Questions on the material:
**1.** In the Katrina rebuilding text, what larger problem does the president's moment of silence and the mayor's bell ceremony illustrate? Answer in one to three sentences.
**2.** According to the Katrina rebuilding text, how much money has the federal government provided to the Gulf Region?

While President Bush was observing a moment of silence Wednesday at a New Orleans charter school to commemorate the second anniversary of Hurricane Katrina, the city’s mayor was at a different ceremony where ringing bells signaled the time water began pouring into the city. The conflicting silence and bell tolling is a small, but telling, example of the lack of coordination that has plagued rebuilding efforts.
As the president acknowledged more than two weeks after the hurricane flooded more than 80 percent of New Orleans, most expected the rebuilding to be slow and difficult. Devastation this bad required federal government intervention. It also meant that huge problems – the exodus of New Orleans residents, the failure of levy walls – needed to be remedied. With billions of dollars and dozens of government agencies dispatched to help, what was not expected was that so much would remain undone two years later.
“Tonight I also offer this pledge of the American people,” President Bush said on Sept. 15, 2005. “Throughout the area hit by the hurricane, we will do what it takes, we will stay as long as it takes, to help citizens rebuild their communities and their lives. And all who question the future of the Crescent City need to know there is no way to imagine America without New Orleans, and this great city will rise again.”
The federal government has done a lot, providing more than $114 billion to the Gulf Region, according to the Gulf Coast Recovery Office, a branch of the Federal Emergency Management Agency that is coordinating recovery efforts. Yet, the Crescent City is far from rising again.
There are hopeful signs. The French Quarter, a tourist haven, is largely rebuilt as is the Uptown section. The Lower Ninth Ward, one of the hardest hit portions of the city, remains largely uninhabited. Many schools and hospitals remain closed.
Private business hasn’t fared much better than the government in rebuilding. Office towers remain vacant and stores are boarded up.
Rebuilding has been hampered by government ineptitude such as the Small Business Administration’s cancellation of nearly 8,000 loans for hurricane victims and FEMA’s paying out nearly $500 million to thousands of people who shouldn’t have gotten federal aid.
Lack of coordination among the many levels of government – from municipal and parish to a myriad of federal agencies – remains a problem.
Dozens of hearings and reports have detailed the federal government’s failings leading up to and immediately after Hurricane Katrina. Gulf Coast residents can’t wait for hearings and reports to uncover ways to improve rebuilding.

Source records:

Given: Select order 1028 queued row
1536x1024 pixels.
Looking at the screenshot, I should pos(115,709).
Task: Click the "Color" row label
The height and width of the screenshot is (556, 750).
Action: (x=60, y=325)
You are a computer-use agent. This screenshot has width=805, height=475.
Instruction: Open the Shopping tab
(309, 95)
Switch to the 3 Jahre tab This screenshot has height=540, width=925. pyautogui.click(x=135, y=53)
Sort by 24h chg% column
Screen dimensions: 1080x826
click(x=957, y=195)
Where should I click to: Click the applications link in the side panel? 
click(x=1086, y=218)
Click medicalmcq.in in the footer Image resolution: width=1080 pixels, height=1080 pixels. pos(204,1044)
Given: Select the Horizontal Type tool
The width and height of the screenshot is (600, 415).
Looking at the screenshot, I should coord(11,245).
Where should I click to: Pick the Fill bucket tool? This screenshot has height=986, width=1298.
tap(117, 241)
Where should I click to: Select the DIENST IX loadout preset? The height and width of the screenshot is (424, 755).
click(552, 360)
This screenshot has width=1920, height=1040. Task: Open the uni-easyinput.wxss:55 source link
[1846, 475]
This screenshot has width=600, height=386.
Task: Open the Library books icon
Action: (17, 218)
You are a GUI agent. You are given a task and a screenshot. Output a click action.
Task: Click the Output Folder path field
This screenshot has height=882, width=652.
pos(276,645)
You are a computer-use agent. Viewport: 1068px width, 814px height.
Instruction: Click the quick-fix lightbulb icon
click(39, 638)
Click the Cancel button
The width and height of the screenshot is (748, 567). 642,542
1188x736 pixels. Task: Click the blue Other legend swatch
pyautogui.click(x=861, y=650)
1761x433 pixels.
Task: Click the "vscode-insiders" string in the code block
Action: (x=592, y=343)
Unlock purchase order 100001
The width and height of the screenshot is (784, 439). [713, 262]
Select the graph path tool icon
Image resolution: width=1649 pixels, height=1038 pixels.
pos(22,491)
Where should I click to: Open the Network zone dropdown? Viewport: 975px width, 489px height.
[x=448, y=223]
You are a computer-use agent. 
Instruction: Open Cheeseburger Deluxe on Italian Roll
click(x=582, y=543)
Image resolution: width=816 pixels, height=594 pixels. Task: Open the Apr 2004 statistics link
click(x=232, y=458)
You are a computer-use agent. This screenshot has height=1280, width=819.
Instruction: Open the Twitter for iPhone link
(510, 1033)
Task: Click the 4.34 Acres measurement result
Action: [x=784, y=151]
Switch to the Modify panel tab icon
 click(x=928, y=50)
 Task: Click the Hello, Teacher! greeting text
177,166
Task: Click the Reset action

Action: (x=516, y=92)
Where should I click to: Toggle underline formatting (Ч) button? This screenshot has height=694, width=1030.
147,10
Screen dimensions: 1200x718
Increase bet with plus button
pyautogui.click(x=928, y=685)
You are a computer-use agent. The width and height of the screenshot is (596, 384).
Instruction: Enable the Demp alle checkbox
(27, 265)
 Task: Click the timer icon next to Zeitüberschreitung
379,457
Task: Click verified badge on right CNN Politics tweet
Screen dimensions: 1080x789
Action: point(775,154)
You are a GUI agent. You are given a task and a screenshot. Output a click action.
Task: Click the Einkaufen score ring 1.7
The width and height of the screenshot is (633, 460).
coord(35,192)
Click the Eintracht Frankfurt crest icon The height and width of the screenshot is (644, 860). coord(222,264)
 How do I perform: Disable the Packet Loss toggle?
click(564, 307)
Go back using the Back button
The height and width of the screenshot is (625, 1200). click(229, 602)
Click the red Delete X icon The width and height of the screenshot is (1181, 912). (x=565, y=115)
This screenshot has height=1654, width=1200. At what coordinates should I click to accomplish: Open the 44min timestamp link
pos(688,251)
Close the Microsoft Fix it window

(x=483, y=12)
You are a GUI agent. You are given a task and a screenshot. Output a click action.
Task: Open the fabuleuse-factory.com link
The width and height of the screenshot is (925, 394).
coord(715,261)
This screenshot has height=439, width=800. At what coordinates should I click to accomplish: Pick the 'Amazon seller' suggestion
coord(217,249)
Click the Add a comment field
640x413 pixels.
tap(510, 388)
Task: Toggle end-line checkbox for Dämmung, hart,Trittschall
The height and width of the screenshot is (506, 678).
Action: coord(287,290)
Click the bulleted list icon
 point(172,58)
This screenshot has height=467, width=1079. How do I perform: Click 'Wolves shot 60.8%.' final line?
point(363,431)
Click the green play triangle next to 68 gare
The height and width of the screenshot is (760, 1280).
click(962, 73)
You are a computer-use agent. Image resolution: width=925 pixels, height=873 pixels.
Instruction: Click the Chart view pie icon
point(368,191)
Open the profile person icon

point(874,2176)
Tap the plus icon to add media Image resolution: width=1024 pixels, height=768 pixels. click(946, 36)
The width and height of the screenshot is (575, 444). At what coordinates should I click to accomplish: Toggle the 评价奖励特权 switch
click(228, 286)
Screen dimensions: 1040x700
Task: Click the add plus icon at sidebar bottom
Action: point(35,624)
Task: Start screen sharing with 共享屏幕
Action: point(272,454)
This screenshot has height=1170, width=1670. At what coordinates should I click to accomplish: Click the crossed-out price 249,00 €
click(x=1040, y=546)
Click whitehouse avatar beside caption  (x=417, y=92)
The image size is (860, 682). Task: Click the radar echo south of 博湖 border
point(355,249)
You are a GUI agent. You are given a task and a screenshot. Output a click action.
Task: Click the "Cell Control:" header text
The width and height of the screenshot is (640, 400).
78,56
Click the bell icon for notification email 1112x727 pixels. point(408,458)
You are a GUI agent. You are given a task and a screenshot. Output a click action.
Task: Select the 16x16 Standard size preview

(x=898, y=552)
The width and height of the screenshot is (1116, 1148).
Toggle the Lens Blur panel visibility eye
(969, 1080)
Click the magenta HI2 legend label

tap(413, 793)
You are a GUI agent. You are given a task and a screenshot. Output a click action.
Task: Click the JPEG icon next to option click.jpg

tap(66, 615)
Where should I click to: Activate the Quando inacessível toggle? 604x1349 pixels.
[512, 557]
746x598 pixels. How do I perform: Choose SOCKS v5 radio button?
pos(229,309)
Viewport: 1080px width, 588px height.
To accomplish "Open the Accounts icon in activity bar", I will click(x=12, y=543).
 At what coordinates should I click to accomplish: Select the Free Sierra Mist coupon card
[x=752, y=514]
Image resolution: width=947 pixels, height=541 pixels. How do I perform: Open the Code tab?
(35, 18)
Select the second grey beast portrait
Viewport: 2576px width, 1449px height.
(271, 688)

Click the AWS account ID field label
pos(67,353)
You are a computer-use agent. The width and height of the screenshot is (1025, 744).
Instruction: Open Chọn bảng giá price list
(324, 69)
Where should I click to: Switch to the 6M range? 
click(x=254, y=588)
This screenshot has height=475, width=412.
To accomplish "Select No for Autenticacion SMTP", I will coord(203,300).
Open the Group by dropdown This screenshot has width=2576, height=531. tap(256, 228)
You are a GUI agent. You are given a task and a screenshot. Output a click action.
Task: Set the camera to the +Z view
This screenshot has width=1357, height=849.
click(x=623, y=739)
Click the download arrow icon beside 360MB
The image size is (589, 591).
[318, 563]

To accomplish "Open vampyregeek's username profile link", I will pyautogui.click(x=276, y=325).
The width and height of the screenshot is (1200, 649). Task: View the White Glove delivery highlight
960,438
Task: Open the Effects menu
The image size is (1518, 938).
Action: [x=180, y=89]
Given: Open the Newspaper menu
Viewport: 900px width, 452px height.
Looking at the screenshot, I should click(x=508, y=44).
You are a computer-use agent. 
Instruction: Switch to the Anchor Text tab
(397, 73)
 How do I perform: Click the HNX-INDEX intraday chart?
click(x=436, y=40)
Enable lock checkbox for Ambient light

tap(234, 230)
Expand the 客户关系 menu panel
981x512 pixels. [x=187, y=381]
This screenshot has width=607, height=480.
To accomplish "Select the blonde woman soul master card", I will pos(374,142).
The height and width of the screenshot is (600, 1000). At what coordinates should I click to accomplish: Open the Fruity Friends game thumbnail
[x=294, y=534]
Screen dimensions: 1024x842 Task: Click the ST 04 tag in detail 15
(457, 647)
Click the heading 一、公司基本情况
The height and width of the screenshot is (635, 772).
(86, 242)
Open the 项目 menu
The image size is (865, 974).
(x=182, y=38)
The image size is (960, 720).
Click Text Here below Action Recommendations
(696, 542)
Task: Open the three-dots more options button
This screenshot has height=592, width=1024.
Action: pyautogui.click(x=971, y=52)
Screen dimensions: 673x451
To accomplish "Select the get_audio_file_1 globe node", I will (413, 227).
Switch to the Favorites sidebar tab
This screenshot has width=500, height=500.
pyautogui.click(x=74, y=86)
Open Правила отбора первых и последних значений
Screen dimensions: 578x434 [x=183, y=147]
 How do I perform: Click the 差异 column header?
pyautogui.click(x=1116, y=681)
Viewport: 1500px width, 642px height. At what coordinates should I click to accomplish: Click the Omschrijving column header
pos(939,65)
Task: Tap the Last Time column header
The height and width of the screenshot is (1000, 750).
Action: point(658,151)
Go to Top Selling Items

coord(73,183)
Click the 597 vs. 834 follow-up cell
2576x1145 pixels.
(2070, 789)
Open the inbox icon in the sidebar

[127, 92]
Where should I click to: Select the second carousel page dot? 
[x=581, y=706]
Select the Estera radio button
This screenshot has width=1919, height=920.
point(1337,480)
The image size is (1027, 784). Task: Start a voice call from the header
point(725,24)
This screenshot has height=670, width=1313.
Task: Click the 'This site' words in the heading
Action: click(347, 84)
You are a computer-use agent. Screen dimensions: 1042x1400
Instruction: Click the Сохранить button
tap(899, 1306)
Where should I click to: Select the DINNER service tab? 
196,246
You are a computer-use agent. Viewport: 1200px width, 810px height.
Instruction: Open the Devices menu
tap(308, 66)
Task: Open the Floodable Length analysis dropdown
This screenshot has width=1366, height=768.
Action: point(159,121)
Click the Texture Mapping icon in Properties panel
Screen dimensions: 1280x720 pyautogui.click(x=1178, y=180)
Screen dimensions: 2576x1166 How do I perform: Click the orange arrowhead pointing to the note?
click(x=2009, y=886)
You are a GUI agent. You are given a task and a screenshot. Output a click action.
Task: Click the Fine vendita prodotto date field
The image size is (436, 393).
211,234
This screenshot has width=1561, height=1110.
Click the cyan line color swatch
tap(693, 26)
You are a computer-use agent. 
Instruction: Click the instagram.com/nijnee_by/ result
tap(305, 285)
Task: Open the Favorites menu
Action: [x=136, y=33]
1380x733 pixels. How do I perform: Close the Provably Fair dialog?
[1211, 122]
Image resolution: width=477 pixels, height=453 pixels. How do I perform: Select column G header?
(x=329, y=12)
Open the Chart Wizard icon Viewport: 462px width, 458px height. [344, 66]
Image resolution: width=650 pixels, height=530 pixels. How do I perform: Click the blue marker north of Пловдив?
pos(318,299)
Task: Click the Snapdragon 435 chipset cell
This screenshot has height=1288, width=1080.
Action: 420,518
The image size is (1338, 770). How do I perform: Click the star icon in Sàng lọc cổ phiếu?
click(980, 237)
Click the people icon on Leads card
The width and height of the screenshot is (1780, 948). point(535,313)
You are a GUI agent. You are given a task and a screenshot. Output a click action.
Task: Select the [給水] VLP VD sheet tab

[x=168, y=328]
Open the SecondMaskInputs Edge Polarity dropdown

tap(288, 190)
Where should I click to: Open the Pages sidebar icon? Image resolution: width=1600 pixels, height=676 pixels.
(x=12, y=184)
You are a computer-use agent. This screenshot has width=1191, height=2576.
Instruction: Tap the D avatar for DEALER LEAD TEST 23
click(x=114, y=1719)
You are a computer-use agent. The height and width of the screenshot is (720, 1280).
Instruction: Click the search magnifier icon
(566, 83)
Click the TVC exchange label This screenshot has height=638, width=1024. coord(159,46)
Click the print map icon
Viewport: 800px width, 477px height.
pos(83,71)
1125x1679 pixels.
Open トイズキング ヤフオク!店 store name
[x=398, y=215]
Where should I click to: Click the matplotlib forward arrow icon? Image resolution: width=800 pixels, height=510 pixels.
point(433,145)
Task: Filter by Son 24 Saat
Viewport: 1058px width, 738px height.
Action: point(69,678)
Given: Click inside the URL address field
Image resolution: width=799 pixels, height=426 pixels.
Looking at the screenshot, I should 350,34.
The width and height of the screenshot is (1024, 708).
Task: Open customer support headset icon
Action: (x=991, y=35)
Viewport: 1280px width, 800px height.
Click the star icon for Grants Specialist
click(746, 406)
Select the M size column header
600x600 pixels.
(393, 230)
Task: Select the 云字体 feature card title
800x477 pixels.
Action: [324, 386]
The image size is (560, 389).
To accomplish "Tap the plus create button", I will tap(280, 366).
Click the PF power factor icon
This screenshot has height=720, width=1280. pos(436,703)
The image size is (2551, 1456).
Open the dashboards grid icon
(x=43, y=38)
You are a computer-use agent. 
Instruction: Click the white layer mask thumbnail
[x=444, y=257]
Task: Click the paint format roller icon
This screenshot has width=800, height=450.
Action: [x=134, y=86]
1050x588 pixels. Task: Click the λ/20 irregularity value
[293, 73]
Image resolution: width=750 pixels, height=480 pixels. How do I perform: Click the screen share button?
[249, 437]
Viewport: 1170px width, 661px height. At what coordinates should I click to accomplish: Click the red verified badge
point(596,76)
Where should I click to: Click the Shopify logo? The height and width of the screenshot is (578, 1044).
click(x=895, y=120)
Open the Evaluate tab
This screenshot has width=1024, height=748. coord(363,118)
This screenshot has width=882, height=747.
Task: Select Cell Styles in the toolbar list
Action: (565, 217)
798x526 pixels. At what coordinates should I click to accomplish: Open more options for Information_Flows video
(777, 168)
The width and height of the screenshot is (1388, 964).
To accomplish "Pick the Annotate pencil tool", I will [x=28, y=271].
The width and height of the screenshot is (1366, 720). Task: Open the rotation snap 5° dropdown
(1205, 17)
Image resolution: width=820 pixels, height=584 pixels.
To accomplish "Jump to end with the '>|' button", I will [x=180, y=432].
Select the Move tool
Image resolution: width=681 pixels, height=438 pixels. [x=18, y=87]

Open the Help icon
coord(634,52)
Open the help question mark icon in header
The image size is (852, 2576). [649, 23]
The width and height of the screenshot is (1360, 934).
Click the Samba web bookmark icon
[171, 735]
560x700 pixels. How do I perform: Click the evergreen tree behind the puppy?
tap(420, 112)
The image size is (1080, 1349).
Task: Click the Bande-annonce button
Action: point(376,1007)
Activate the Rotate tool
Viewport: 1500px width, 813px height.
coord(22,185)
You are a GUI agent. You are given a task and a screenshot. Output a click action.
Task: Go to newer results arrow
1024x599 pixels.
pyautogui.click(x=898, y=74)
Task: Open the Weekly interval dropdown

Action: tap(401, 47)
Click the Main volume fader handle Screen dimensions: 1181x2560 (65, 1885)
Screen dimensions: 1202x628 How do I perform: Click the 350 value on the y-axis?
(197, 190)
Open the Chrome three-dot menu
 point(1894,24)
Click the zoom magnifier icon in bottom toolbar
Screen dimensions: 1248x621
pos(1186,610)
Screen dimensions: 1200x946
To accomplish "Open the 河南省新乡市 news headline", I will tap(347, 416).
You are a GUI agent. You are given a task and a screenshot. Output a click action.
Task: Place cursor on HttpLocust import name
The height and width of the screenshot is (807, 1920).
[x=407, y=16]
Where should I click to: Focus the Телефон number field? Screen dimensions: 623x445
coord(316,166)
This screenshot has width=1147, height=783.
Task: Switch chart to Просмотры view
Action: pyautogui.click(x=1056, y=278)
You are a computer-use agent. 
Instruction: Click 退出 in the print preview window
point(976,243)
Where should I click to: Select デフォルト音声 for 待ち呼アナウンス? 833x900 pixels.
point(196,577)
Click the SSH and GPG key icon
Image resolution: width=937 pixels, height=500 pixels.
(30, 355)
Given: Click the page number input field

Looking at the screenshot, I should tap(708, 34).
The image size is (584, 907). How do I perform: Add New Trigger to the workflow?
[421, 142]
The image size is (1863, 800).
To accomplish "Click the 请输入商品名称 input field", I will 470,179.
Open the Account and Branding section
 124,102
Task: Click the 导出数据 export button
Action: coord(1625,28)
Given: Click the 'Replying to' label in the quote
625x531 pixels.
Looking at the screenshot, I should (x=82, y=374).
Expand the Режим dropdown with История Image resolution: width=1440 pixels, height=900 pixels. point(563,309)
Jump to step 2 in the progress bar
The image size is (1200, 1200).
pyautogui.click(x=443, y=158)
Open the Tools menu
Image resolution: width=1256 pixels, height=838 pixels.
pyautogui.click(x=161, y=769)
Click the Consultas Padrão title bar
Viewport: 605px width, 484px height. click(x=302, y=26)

Responses in order:
**1.** On the storm's second anniversary, President Bush observed a moment of silence at a charter school while the mayor attended a separate ceremony with ringing bells. This small clash illustrates the lack of coordination that has plagued efforts to rebuild New Orleans.

**2.** More than $114 billion, according to the Gulf Coast Recovery Office.